A first step on the way to a broader tax system rebalance
Taxes on assets, especially in countries like France where they are mostly composed of real estate, also have the advantage of being easier to calculate and collect thanks to tools such as cadastres or hedonic values. In the battle for confidence, the efficiency of the tax collection system is obviously an essential criterion, a point demonstrated everyday with the difficulties of the Greek state to collect revenues. Even if the man in the street will probably be always reluctant to pay taxes, a simpler and fairer tax system should help strenghthening its acceptability.
Finally, if the crisis we are living is very often associated with the word of “debt”, one should not forget the role played by real estate in its beginning. Before 2007, Ireland, Spain, the United States but also France were pursuing policies aiming at encouraging homeownership, more for ideological than for economic reasons. The sad situation we are having today is to a large extent the result of these policies.
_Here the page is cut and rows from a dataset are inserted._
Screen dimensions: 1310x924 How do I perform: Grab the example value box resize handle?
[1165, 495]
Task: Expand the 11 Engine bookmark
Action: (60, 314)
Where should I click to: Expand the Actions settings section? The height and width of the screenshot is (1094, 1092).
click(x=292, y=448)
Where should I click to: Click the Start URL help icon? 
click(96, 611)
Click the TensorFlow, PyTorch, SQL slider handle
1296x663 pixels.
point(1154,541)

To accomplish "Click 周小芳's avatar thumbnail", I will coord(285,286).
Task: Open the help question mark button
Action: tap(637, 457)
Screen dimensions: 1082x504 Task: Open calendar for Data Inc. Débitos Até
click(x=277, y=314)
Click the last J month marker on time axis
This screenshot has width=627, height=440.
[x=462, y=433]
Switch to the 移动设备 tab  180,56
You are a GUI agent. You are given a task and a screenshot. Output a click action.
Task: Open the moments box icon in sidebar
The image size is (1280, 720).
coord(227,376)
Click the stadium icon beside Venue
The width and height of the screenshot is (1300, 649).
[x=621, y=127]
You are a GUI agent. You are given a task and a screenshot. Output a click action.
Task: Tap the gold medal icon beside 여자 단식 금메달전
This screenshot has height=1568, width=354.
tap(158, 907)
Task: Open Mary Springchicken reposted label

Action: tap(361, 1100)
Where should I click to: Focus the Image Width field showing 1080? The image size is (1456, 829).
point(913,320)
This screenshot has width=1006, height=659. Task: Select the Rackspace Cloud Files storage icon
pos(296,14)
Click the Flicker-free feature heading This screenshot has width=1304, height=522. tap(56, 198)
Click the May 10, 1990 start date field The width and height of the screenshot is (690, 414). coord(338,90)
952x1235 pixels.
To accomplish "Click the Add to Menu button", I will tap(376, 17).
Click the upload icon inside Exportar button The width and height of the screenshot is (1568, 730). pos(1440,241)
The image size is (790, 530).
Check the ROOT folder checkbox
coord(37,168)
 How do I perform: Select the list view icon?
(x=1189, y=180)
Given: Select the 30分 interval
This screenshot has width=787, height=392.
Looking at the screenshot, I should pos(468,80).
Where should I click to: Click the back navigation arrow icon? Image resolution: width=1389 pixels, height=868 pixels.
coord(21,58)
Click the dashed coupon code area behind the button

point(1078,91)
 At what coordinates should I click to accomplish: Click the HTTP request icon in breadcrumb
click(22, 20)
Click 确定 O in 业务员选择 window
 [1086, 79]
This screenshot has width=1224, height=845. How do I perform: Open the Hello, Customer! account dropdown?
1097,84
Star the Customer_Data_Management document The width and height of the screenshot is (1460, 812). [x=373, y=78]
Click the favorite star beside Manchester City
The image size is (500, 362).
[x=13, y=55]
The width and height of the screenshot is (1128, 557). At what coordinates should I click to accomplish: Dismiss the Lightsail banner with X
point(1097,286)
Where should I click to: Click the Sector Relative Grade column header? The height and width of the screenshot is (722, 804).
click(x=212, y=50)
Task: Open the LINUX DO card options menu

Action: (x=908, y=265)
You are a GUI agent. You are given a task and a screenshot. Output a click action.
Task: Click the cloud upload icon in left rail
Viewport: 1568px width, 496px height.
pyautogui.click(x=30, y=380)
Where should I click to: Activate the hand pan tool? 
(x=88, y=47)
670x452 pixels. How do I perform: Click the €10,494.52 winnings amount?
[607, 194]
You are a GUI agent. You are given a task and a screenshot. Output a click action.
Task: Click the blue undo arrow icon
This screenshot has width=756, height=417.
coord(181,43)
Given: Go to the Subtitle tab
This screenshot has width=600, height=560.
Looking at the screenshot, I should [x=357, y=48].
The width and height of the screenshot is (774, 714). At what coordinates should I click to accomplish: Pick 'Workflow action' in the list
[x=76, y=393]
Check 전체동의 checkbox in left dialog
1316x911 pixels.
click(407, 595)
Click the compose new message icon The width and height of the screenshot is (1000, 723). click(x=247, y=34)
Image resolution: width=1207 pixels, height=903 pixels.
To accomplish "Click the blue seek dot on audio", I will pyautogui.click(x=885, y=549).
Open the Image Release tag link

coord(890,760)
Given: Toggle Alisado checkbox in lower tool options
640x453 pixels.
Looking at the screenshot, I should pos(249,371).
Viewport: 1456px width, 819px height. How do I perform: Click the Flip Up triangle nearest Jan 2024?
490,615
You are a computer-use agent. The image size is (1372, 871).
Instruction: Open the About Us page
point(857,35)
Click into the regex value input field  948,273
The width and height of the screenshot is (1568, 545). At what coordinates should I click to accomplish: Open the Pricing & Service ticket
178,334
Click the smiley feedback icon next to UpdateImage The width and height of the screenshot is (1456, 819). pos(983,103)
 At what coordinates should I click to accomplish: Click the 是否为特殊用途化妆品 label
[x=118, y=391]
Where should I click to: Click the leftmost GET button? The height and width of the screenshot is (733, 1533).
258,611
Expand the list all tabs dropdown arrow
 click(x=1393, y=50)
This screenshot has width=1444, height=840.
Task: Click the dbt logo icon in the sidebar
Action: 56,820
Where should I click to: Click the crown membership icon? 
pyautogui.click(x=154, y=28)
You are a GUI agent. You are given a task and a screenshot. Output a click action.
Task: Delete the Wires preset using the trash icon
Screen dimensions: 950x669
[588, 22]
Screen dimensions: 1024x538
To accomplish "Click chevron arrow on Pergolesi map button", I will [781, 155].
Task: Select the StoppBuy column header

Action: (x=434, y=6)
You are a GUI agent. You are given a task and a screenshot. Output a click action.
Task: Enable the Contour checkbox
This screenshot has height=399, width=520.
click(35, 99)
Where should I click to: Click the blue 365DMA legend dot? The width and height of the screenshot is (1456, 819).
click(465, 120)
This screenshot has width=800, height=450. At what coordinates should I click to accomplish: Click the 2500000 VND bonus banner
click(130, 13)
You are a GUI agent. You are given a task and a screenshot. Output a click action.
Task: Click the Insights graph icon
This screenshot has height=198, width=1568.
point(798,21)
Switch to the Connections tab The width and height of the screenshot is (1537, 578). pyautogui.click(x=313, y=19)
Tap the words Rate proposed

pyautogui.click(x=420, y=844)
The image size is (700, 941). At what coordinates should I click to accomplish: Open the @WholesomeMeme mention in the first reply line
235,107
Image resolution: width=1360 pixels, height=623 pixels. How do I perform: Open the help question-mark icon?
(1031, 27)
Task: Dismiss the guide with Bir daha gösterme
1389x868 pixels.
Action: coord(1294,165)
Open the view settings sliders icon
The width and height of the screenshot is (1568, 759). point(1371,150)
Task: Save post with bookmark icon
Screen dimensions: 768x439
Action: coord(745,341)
This is why it is now crucial to rebalance the tax system between capital and labour, ownership and rental, in order to diminish in the future the risk of formation of speculative bubbles and to stop widening the inequality gap.
Margaret Thatcher was wrong when she claimed there was no alternative. Default of payment is one which may punish bankers but also their consumers, we included, in particular when the debt is mainly owned by residents such as in Italy. Inflation is another one which will indeed clean up public accounts, but at the expense of small savers, civil servants and retired people. Giving up on the euro is nothing else but a useless and costly detour towards one or the other scenario. In the end, there is not so much reason to worry about the eurozone crisis. In any case, it will find its solution. The whole question is whether it will be in order or in chaos.